Artificial intelligence has become an increasingly common part of the modern world, with the nascent technology beginning to be deployed across a range of professions and industries.
The trend has fueled a surge in enthusiasm around the potential applications of AI and powered a spike in the valutions of big-name firms like semiconductor company Nvidia (NASDAQ:NVDA) and software giant Microsoft (NASDAQ:MSFT) who are viewed as frontrunners in an AI arms race. These gains have, in turn, underpinned the broader stock market even during recent times of wider economic uncertainty.
But doubts remain over the effectiveness of AI and -- potentially -- its ability to replace tasks traditionally performed by humans.
In a note, analysts at Bernstein aimed to explore this question by challenging AI models to assess reams of data and deliver professional-level financial analysis.
Their test involved both horizontal -- or general-purpose -- large-language models like OpenAI’s ChatGPT or xAI’s Grok and more specific "vertical" LLMs.
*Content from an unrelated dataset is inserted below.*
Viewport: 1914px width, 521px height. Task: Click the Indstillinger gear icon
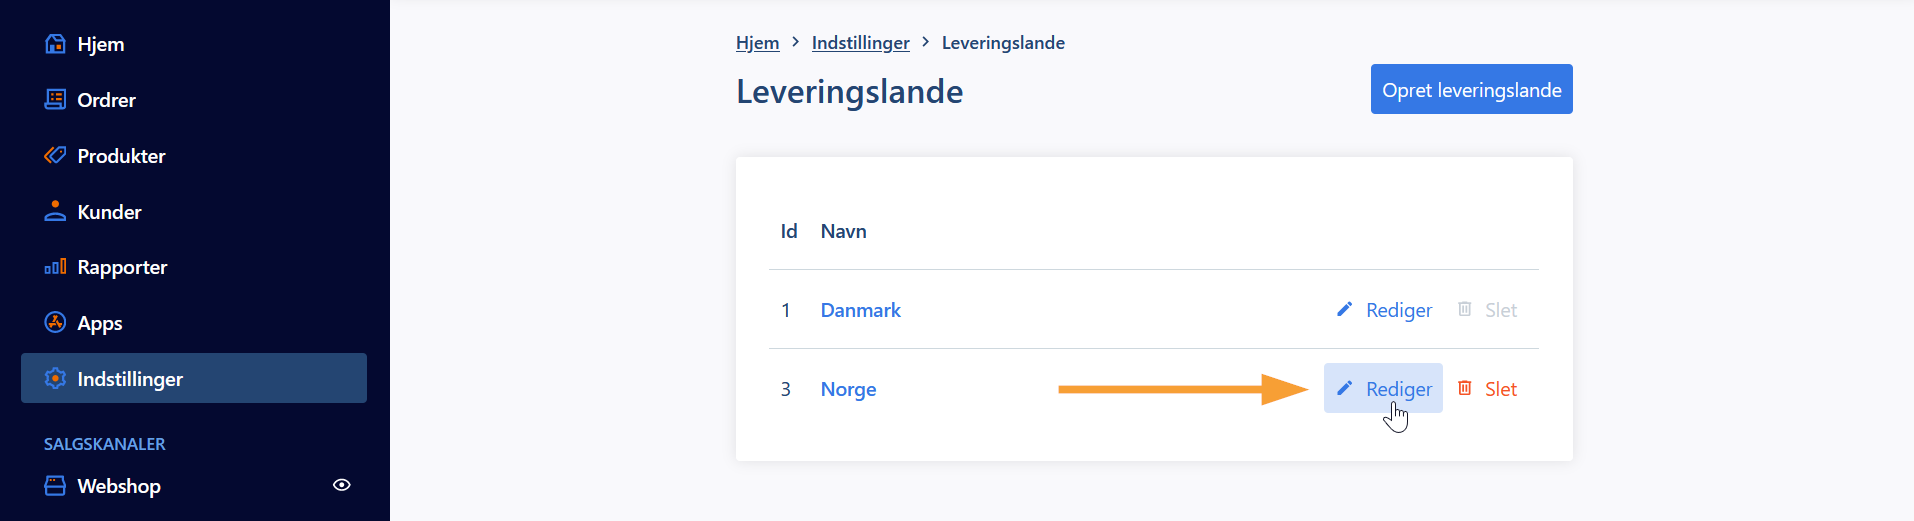(x=55, y=378)
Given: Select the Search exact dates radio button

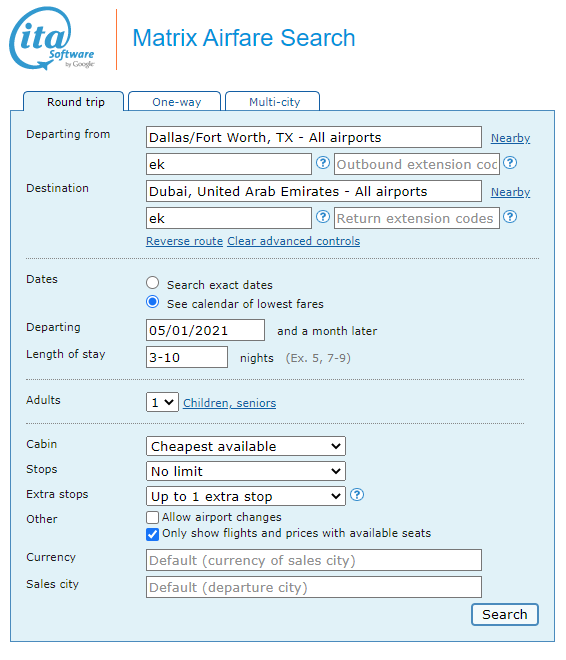Looking at the screenshot, I should point(152,283).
It was also split into two phases, one focused on foundational skills like chart-making and data extraction, and the other examining whether a model can formulate its own opinions and make reliable judgements of management decisions.
The first phase found that many AI platforms had issues with terminology changes, such as substituting "personnel costs" in for "employee benefits expense." Although they said the models’ chart-making prowess was "robust," data reliability remained a key issue, with only a couple able to fetch figures with reasonable accuracy.
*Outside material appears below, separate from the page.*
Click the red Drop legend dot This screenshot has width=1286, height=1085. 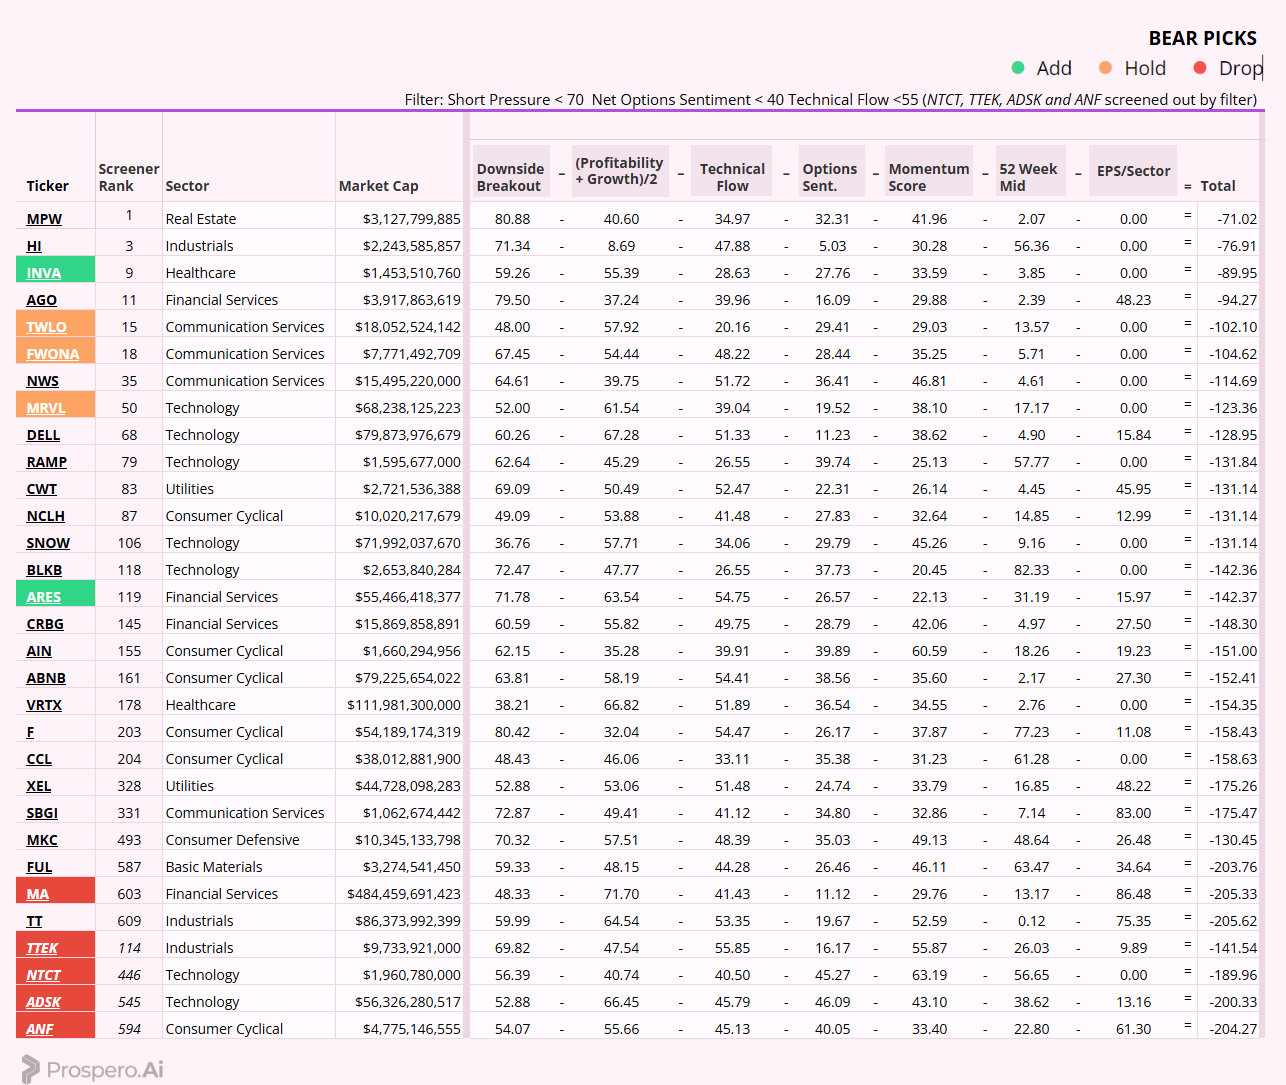point(1200,68)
In phase two, the models demonstrated "remarkable proficiency" in more cognitively complex tasks, like extracting key investor concerns from management calls or crafting a timeline of problems at a company. Some models were even able to effectively perform tone analysis on earnings calls, "pointing out where the management appeared less confident or evasive," they said.
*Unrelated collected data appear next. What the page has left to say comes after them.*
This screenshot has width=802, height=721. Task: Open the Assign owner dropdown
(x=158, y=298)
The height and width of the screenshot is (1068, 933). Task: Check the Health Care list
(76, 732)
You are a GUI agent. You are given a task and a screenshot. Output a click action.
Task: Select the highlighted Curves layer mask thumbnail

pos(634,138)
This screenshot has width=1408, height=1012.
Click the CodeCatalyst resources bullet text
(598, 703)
"The results were remarkable, and given the turnaround time for this vast data, dare we say surpassing humans?" the analysts wrote.
However, they said the "euphoria was short-lived," as this high performance faltered "dramatically" once they introduced the "element of higher cognition in the questions."
"Given the vast amount of information we fed to the platforms, we’d expect a human to be fairly good at judging industry trends, but the AI platforms were not effective in connecting seemingly unlinked macro factors to forecast industry patterns, unless prompted explicitly," they said. AI, as a whole, is not a "natural skeptic," they added, and is a "cognitive tool at best."
"Its effectiveness? As good as the human using it," the Bernstein analysts said.